Instructions to follow –
Answer these questions from the article on the integration of Florence State College:
(a) Where did Gunn attend college for a few years before returning home?
(b) What is Florence State College called today?
(c) Whom did the surprised receptionist summon when Gunn asked for an application?

[START OF Document segment]

Most history classes around the United States learn about how White students hounded James Meredith in 1962 when he tried to integrate the University of Mississippi. They might see the footage of Governor George C. Wallace barring Foster Hall to prevent two Black students from enrolling at the University of Alabama a year later. These moments demonstrate both the persistent hopes for equal access to education and the barriers to achieving them. But there are other, less familiar moments in civil rights history that complicate our conventional understandings of the Black freedom struggle and White reaction to it. One of these is the integration of the oldest public university in Alabama.
Just five days before the bombing at the 16th Street Baptist Church in Birmingham, Ala., Wendell Wilkie Gunn quietly matriculated at Florence State College (today, the University of North Alabama). Reinserting Gunn’s story in the history of the civil rights movement invites us to consider the complex historical logics of integration and offers new insights into, as Martin Luther King Jr. memorably put it, where “we go from here.”
Gunn was a native of the area in Northwest Alabama known as the Shoals, having grown up across the Tennessee River in Spring Valley, Ala. After a few years of college at the historically Black Tennessee State, he came home, hoping to enroll in the local college.
Read More: How Robert F. Kennedy Shaped His Brother's Response to Civil Rights
Inspired by a yearbook at a family friend’s home, Gunn simply walked into the Florence State College registrar’s office and requested an application. The surprised receptionist summoned the University’s President, E.B. Norton, who informed Gunn that all colleges in the state were segregated and referred him to the state’s HBCUs. But then, he did something else. Norton advised Gunn that if he were to file suit in federal court, Florence State might be compelled to consider his application. Gunn, reflecting on this moment later, surmised that the college president “was waiting for me.”

[END OF Document segment]
[START OF Data excerpt]

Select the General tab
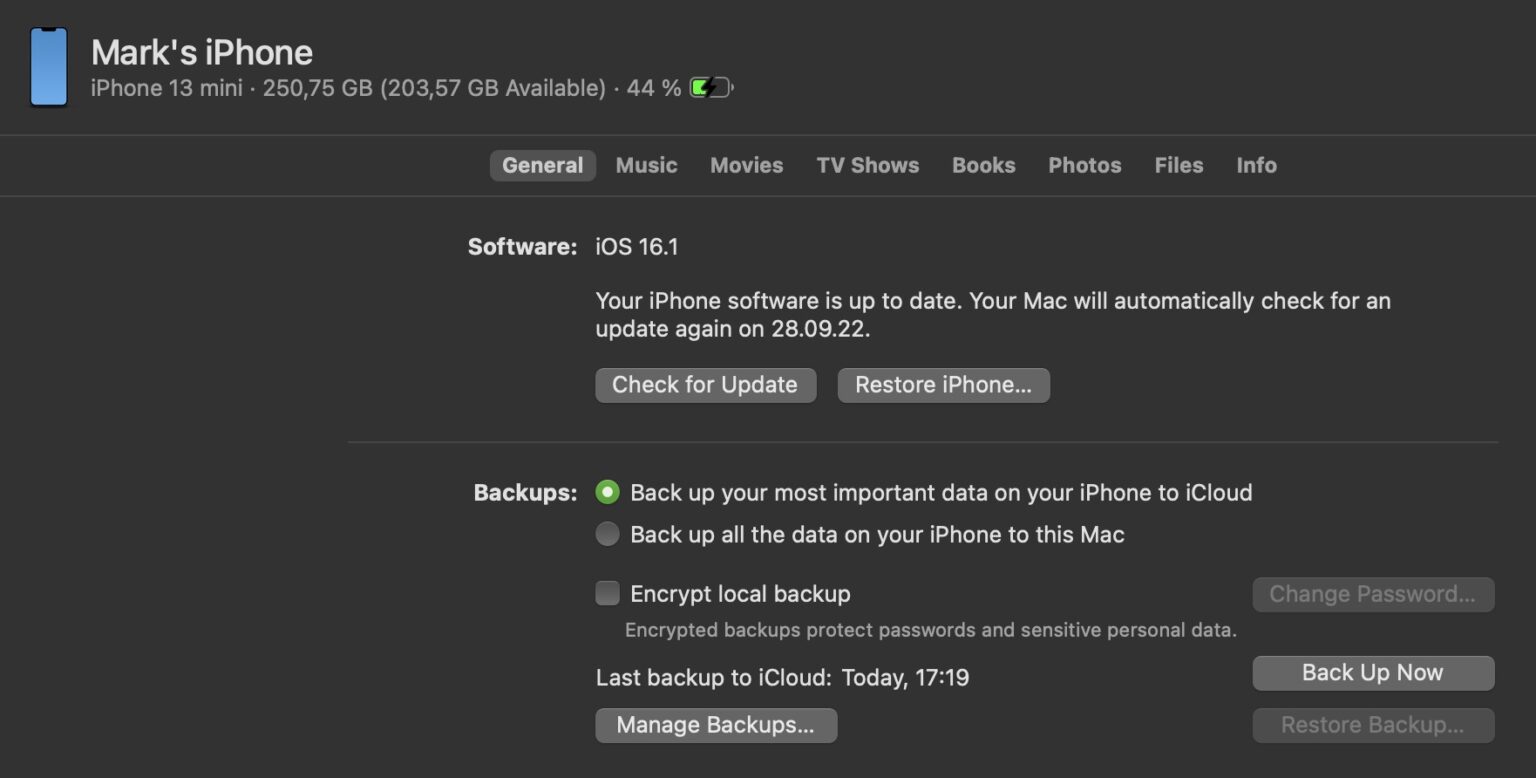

[END OF Data excerpt]

Full answer –
(a) Tennessee State, a historically Black college.
(b) The University of North Alabama.
(c) E.B. Norton, the president.